For instance, a J type thermocouple used to measure temperatures up to 1300 degrees Fahrenheit has a typical tolerance of around +/- 4 degrees. So, if monitoring a temperature, a change between 1,000 degrees and 1,001 degrees would be well within the normal error range and may or may not be significant. We have often seen that engineers want high speed (1 second) data with storage of all readings. Our contention is that when it takes 5 minutes to heat up from 1,000 to 1,005 degrees, a one second data capture while storing every miniscule temperature change may not be the best idea, because there is excess data and it may be excessively noisy.

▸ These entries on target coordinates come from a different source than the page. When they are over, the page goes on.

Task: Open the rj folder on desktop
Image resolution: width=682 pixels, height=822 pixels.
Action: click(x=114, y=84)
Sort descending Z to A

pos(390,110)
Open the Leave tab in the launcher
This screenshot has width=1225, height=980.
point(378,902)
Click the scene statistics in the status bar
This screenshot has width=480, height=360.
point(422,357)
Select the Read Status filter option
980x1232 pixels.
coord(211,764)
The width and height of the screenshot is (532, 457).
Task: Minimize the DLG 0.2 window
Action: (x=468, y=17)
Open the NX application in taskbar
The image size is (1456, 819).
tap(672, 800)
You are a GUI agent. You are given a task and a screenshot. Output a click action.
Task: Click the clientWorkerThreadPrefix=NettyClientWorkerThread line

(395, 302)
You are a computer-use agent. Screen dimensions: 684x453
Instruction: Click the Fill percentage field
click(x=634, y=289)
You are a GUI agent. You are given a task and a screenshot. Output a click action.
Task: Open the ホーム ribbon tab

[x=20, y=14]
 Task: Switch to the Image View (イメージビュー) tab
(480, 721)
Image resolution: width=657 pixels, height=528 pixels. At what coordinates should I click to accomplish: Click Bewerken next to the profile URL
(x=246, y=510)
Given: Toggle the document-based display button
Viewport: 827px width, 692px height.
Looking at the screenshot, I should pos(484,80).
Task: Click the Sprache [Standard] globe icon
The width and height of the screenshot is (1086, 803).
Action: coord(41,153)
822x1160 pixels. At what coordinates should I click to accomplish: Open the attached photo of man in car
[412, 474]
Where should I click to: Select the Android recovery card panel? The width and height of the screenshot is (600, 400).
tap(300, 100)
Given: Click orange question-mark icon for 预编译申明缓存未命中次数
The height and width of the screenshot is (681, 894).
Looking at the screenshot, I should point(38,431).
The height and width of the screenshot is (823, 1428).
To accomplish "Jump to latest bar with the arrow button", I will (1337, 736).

There should be a balance in the scan rate of the data, and how much data is kept that reflects what is going on in the process.
The data compression algorithm (aka the swinging door algorithm) in the PI System is designed such that each PI Tag (sensor reading) is to have its own “tuning parameters.” However, this is one of the most misunderstood components of the PI System, is often difficult to visualize, and is very often misconfigured or misapplied. We often see “under compressed” tags (storing way too much data) and “over compressed” tags (storing way too little data). These conditions often go unnoticed until one of the follow events happens:
Someone is trying to troubleshoot and notices an over compressed tag that prevents troubleshooting because the actual sensor readings are filtered out
Someone is trying to configure analytics or event frames based on tags that are over compressed (not enough events or analytics way off from expected) or under compressed (takes extraordinarily long to backfill or retrieve data), and results are uneven
Someone is trying to pull long data pulls and notices that it is either exceedingly fast or exceedingly slow to do so
Only then are tags “tuned” and this is typically done based on feel, rather than on any type of scientific method. This is why Pattern Discovery Technologies wrote the software tool CompressionInsight many years ago – to have a scientific way of tuning tags. By using this tool, one can ensure proper data quality and data fidelity within the PI System, so that the most accurate process information is reflected in the PI System.
For a full video on how compression and exception testing work within the PI System, please watch this video: https://www.youtube.com/watch?v=89hg2mme7S0
Since compression is so often misapplied, it is often seen as unnecessary in the modern world as data storage is relatively cheap, as is bandwidth, and retrieval speeds today are faster than ever. However, at scale and with millions more sensors coming on the market and into our customers’ data systems, it is Industrial Insight’s opinion that data quality should be handled on the front end of data collection, rather than dealt with by expensive data scientists on the backend; or in many cases never dealt with at all. We also believe it is lazy to just “store all of the data and deal with it later.” We also believe that it is expensive to store unnecessary data, since even low cost data storage can get “blown up” quickly by storing lots of excess and unnecessary process data.
As an example, below is a weight transmitter. 21,600 raw data points are collected, and the customer had over compressed the data and was storing only 77 of the 21,600. CompressionInsight recommended that if 743 of the 21,600 samples were kept, the data would have a 95% fidelity and would only store 3.4% of the data. This is an extreme case, but often, 50%-75% of the original samples can be kept and one can still achieve 90-95% data fidelity. Multiply these types of examples across millions of sensors and the data storage and retrieval savings can be massive, yet with little to no real loss of information.